(Requisitos do exercício):
(1) Diga se cada afirmação abaixo está de acordo com o texto sobre a corrupção, respondendo sim ou não e citando literalmente as palavras do texto que decidem a questão: (a) O Brasil caiu quatro posições no ranking entre 2010 e 2011. (b) Os editoriais da grande mídia anunciam o início do fim da cultura da impunidade. (c) O índice de percepção da corrupção é alimentado por menos de mil entrevistados.
(2) Retome o texto sobre a corrupção, escrevendo a partir da última frase apresentada.

(Trecho para leitura):
A propósito de meu último artigo no DC , sobre a corrupção dos valores, neste momento em que as atenções se voltam para os efeitos das sentenças do STF nos nossos costumes políticos, faltou comentar o índice de percepção da corrupção elaborado anualmente pela Transparency International – uma vez que coloca o Brasil como tendo caído quatro posições no ranking entre 182 países pesquisados de 2010 a 2011.
Em sentido oposto, os editoriais da grande mídia anunciam o início do fim da cultura da impunidade, enaltecendo nosso herói nacional Joaquim Barbosa, que enfrentou com destemor "os dragões da corrupção". Nem tanto ao mar, nem tanto à terra.
Com relação ao índice da percepção da corrupção, vamos a uma consideração preliminar: será que os mais de 3.000 entrevistados que alimentam o índice têm de fato consciência crítica sobre o fenômeno da corrupção sistêmica dos próprios valores universais da moral pública, e que antecedem a corrupção política?

(Informações fornecidas):
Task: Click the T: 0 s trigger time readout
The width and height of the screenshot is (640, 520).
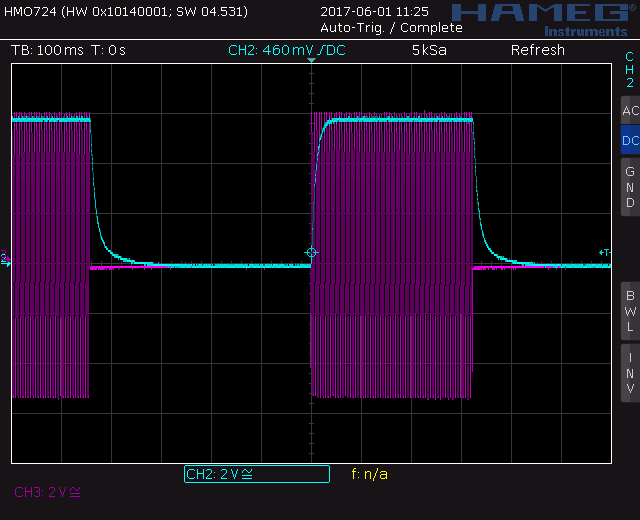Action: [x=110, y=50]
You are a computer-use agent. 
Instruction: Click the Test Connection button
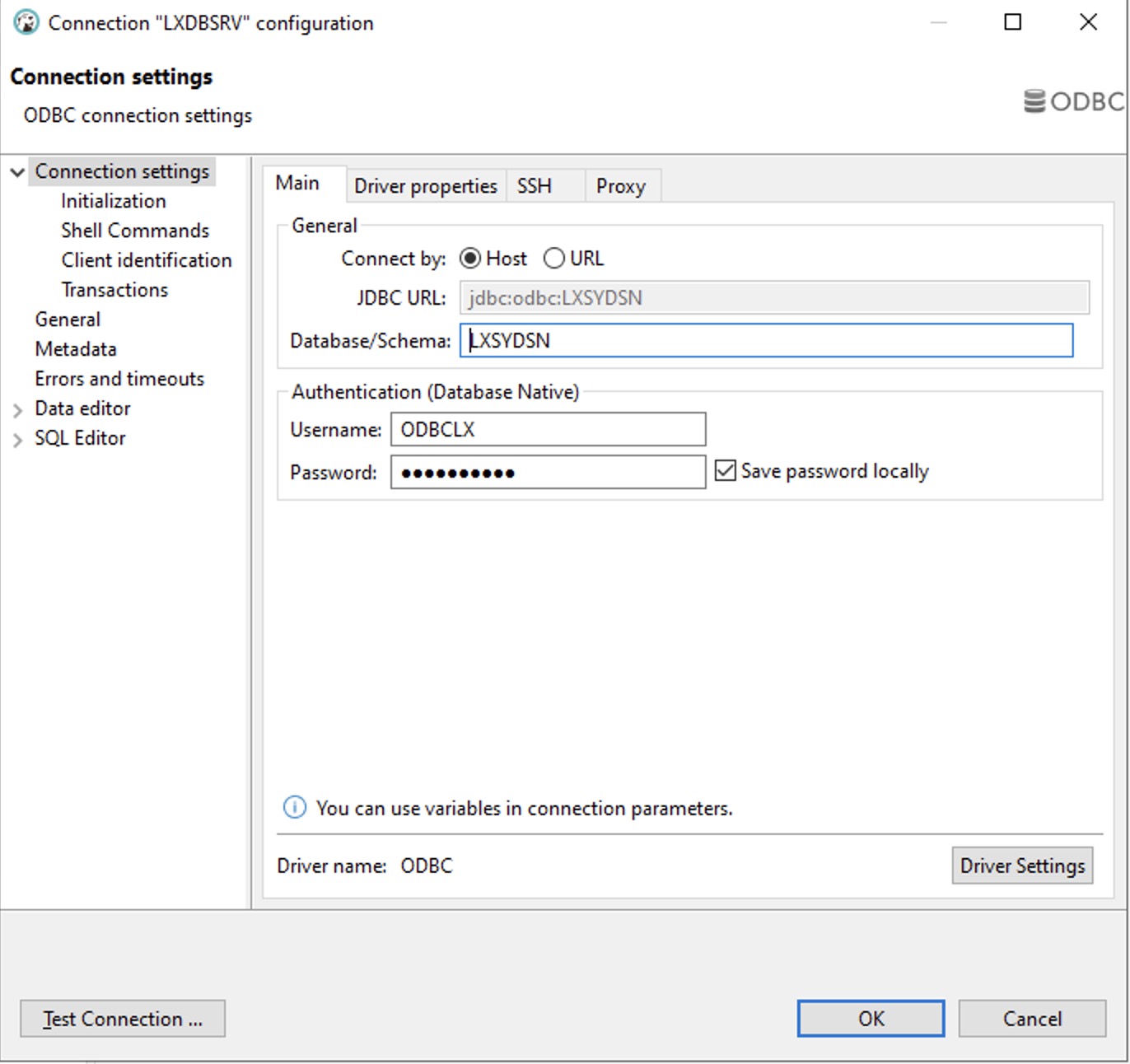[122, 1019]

(Respostas escritas):
(1)
(a) Sim: "coloca o Brasil como tendo caído quatro posições no ranking entre 182 países pesquisados de 2010 a 2011".
(b) Sim: "os editoriais da grande mídia anunciam o início do fim da cultura da impunidade".
(c) Não: "os mais de 3.000 entrevistados que alimentam o índice".

(2)
Analisando como a mídia aborda o fenômeno, desconfio que não, uma vez que ela é a grande fornecedora de significados para a construção do imaginário social. Sobretudo agora, nas matérias de cobertura do Mensalão, não vejo a mídia explicitando a conexão causal entre os dois universos – da corrupção dos valores morais no âmbito da produção da cultura como um todo e no de sua expressão política propriamente dita. Pois a má conduta no trânsito pelo cidadão comum, por exemplo, e o desvio do dinheiro público pelos titulares de mandatos e agentes da lei se alimentam da mesma fonte, que é a corrupção dos valores morais no imaginário social de cada um deles.
Tenho pensado na hipótese de que somos "campeões de impunidade", como a mídia hiperboliza, por que a própria mídia alimenta esta percepção, ao repetir ad nauseam a má conduta política de nossos governantes. E na crença de que cumpre seu papel do dog watch journalism , mas criando colateralmente o fenômeno de consenso de que "nada adianta fazer contra um traço atávico de nossa cultura"; de que " cada povo tem o governo que merece", ou que " este é o (mau) caráter do brasileiro".
Chego, então, à hipótese de que aquilo que a Transparência Internacional chama de "percepção da corrupção" é, na verdade, a percepção oferecida pela mídia, cobrindo as elites detentoras de poder político diretamente no setor público, ou indiretamente no setor privado empresarial.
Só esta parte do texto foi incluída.